To help explain the payment methods, let me give you some sample numbers. Let’s assume that John is making an offer and his equity in assets are $1,000 and his net monthly household income is $200.

Lump Sum Payment Plan

Under the lump sum payment plan, you will pay 20% of the offer amount down and then, once the offer is approved, the remaining balance to be paid in 5 or fewer payments within 5 months of the offer being accepted. You don’t need to put the 20% down if you qualify for the low-income certification, instead you will pay the full balance within 5 months of the offers acceptance, in 5 or fewer payments.

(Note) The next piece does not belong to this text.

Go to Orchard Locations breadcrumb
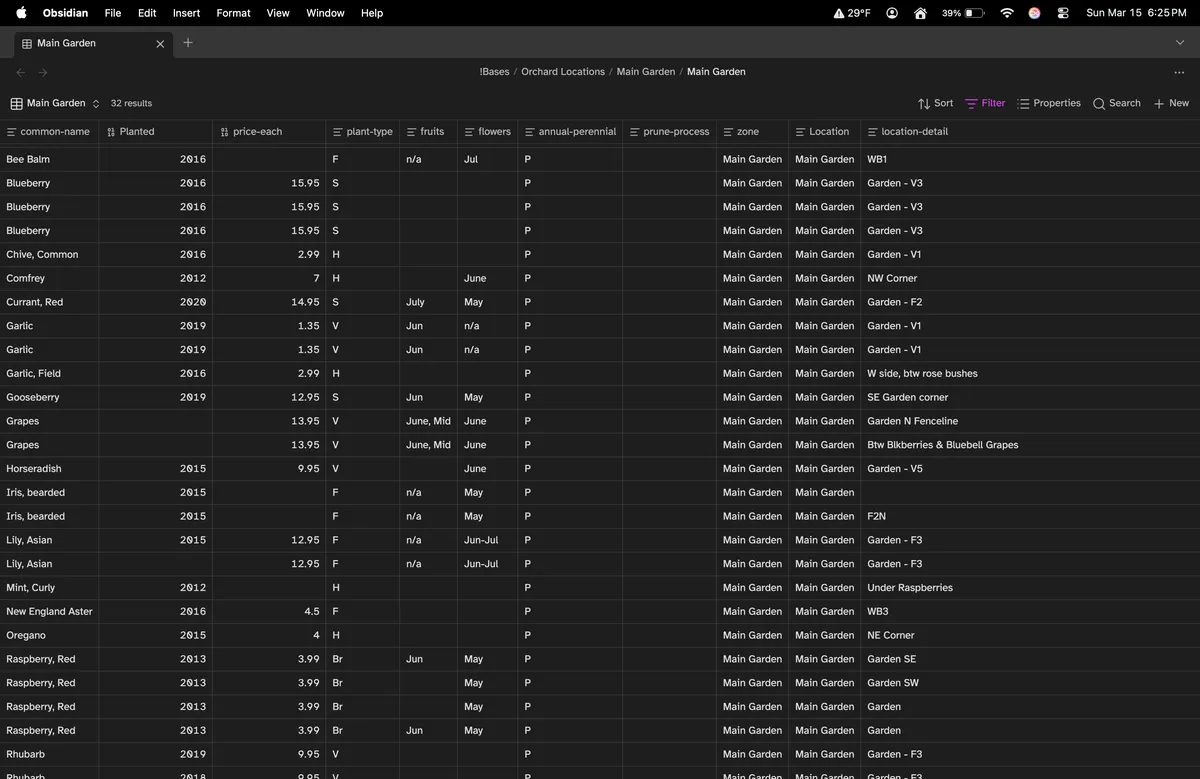This screenshot has width=1200, height=779. pos(562,72)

So how would a lump sum offer look for John? His offer amount would be $3,400 or $1,000 equity in assets plus $200 net monthly household income times 12 months or $2,400. John would need to make a payment of $680 or 20% down (unless he meets the low-income certification). Once approved, the remaining $2,720 will be due in 5 or less payments within 5 months of the offer’s acceptance.

Periodic Payment

Under the periodic payment plan, you will pay the offer amount in monthly payments within 6 to 24 months of submitting your offer (unless the offer is rejected then your obligation to pay will end). Failure to make those payments as required will cause your offer to be returned (which is not a rejection and there is no way to challenge that). The amount of payments do not have to be equal and so you can have a balloon payment for the last payment. The only requirement is that the payments made equal the total amount of the offer.

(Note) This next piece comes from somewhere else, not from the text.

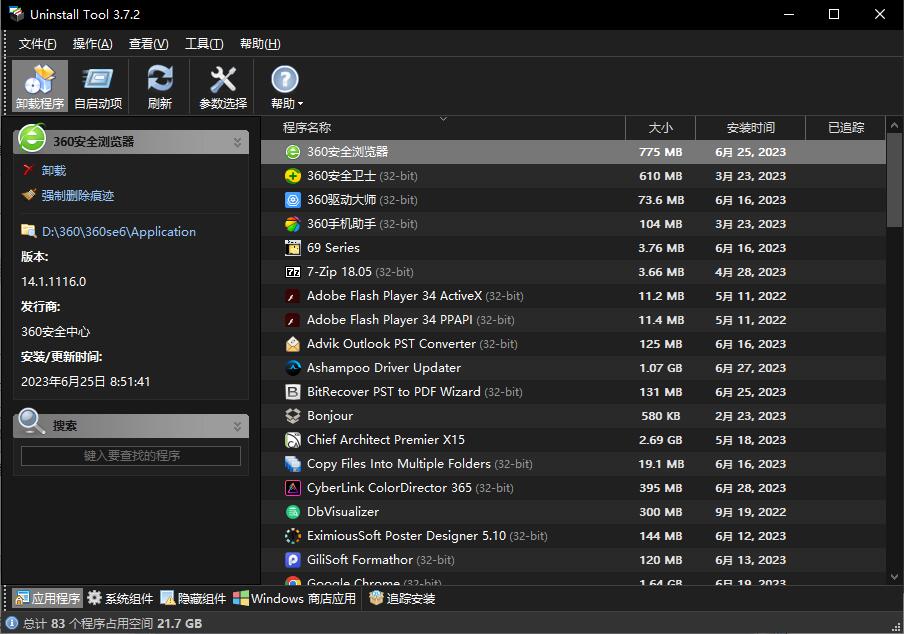The height and width of the screenshot is (634, 904).
Task: Click the 强制删除痕迹 link
Action: pos(77,196)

Turning again to John, John’s offer amount would be $5,800 or $1,000 in equity in assets plus $200 net monthly household income times 24 months or $4,800. That $5,800 can be paid in 6 to 24 months, in even payments or in varying amounts. So John could pay $242 (rounding up) each month for 24 months to pay his offer in full.

As you can see, the method of payment can have a big difference in how much the offer is. John pays $2,400 less if he pays lump sum. The big downside to the lump sum offer though is that he has to put 20% down immediately rather than stretch it out. The reason this is important is that if the offer is rejected then generally all payments made are not refundable (there is an exception but it is not applicable to most cases so I will omit discussion of it).


Can I change my mind about method of payment?

Not often advertised by the IRS, you can change your mind. If you need to switch between doing the offer as a lump sum payment plan or periodic payment plan, you can. There are some good reasons to do this, such as you need more time to pay the offer in full. You just need to ask. I don’t use this in many cases but it is there as an option and can be a big help to the right person.

Are there any restrictions on how I pay the offer?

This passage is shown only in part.